All entries need to be written out verbatim, with pictures omitted.
------ Data to use
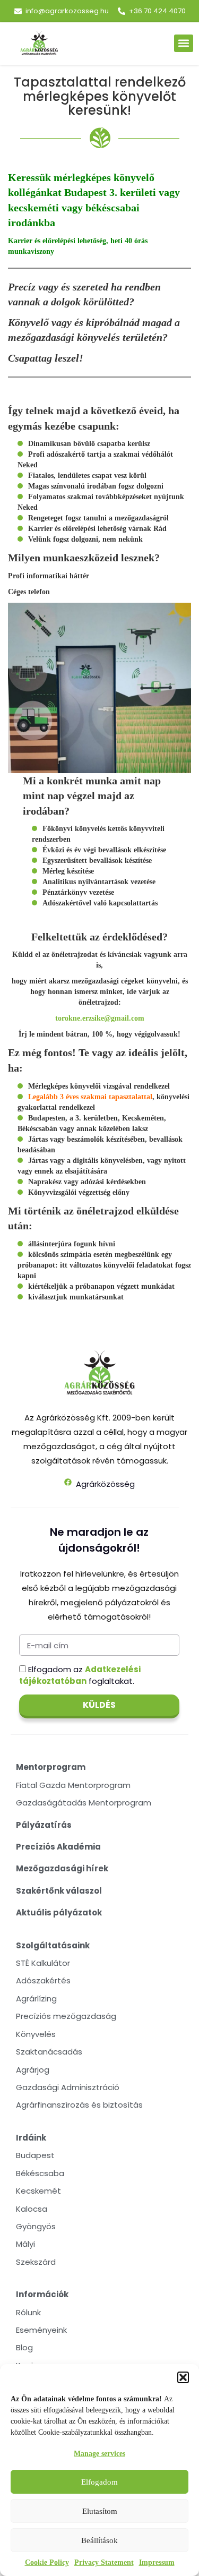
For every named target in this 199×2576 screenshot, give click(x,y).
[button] (183, 2377)
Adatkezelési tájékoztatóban (80, 1675)
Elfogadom (99, 2482)
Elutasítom (99, 2511)
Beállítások (99, 2540)
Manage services (99, 2454)
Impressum (157, 2562)
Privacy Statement (104, 2562)
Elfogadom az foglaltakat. (80, 1675)
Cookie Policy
------------
Answer to the exercise:
For every named target in this 199×2576 screenshot, give click(x,y).
[button] (183, 2377)
Adatkezelési tájékoztatóban (80, 1675)
Elfogadom (99, 2482)
Elutasítom (99, 2511)
Beállítások (99, 2540)
Manage services (99, 2454)
Impressum (157, 2562)
Privacy Statement (104, 2562)
Elfogadom az foglaltakat. (80, 1675)
Cookie Policy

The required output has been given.